Many people are familiar with the camouflage abilities of the octopus. Used both as a defense mechanism against predators as well as a way to catch their prey, octopuses can change both the color of their skin and its texture. They are able to do this through neuromuscular mechanisms that control their chromatophores—which are pigment-producing cells—and through contraction of muscle bundles that change the texture of their skin.1 The mimic octopus, however, takes it a step further.
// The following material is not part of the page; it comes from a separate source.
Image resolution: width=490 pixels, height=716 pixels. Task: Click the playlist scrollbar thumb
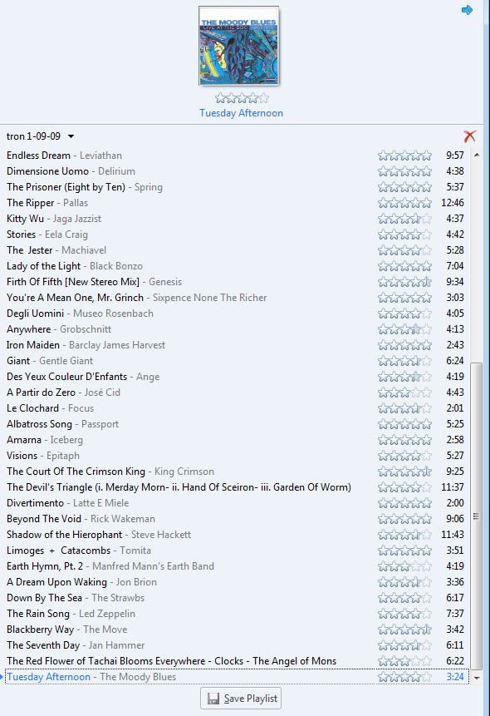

This elusive creature has mostly been spotted by scientists off the coast of Sulawesi in Indonesia. However, in 2012 one was found on the Great Barrier Reef. These animals occupy shallow waters in often muddy, silty areas. They are diurnal, i.e. active during the day, and spend most of their time foraging for food. These creatures eat mostly crustaceans and small fish and like other octopuses, they move using jet propulsion.2
However, the mimic octopus is unique among other octopuses because it not only changes its color and texture but also can completely replicate the appearance of other species. They have been found to mimic species such as flounders, venomous fish, snakes, tunicates, and sponges.2, 3 When mimicking a flounder, for example, they draw their tentacles in towards their center to form the body. While moving, they wave their arms to mimic flounder fin movements and position their eyes so that they protrude upward to maintain the proper eye position of this fish. These animals are such perfect replicas of their models that they even swim at the same speed.3
Another biological aspect that makes this creature so fascinating is that it changes color both to camouflage itself and to stand out. Check out this video of a mimic octopus modulating its skin surface color. This octopus is able to shift extraordinarily quickly between different colorations and will often take a striking brown and white striped pattern. Scientists think this could be a form of Batesian mimicry. Batesian mimicry is where an animal takes the appearance or coloration of a toxic organism in order to fool a predator into thinking that it is also toxic. In the above example, the octopus could be trying to fool a predator into thinking it is a toxic flounder.4 However, this hypothesis requires a bit more support because researchers do not know if the flounder species that the mimic octopus is copying are actually toxic.3
To examine this amazing mimicry behavior in depth, scientists analyzed the genomes of many octopus species to figure out when in evolutionary time the unique traits of the mimic octopus evolved. They discovered that the ability to change rapidly between different colors arose first in the lineage, followed by the long, flexible arms that allow the octopus to transform itself, and finally the capacity to use both the flashy coloration and shape-shifting behaviors at the same time. This suggests that having ostentatious coloration is beneficial to the octopus as a behavioral and physiological strategy to trick predators in.4
There is still a lot more to discover about the mimic octopus and the many species it mimics, including the locally-abundant flounders that are often found in the same habitats.3 This amazing creature employs many strategies to fool predators and prey, but we still do not know specifics about why the octopus uses these methods. This is can be attributed to the fact that we have not yet identified their predators or determined if these techniques are successful. There is also the fact that this species is found in a region in which far less research has been conducted. However, scientists are working to understand the evolutionary mechanisms that maintain and selected for these adaptations, which will provide further insight into the amazing behavior of these shape-shifting organisms.
[By: Elizabeth Berry]
Elizabeth Berry is a 3rd year Wildlife, Fish, and Conservation Biology undergraduate student at UC Davis
1Amodio, P, Fiorito G (2013) Observational and other types of learning in octopus. Handbook of Behavioral Neuroscience 22: 293-302.
2Coker, DJ (2012) Documentation of the mimic octopus Thaumoctopus mimicus in the Great Barrier Reef, Australia. Marine Biodiversity Records 6.
3Hanlon, RT, Conroy, LA, Forsythe, JW (2008) Mimicry and foraging behavior of two tropical sand-flat octopus species off North Sulawesi, Indonesia. Biological Journal of the Linnean Society 93(1): 23-38.
4Baker, B (2010) Unusual adaptations: evolution of the mimic octopus. BioScience 60(11): 962.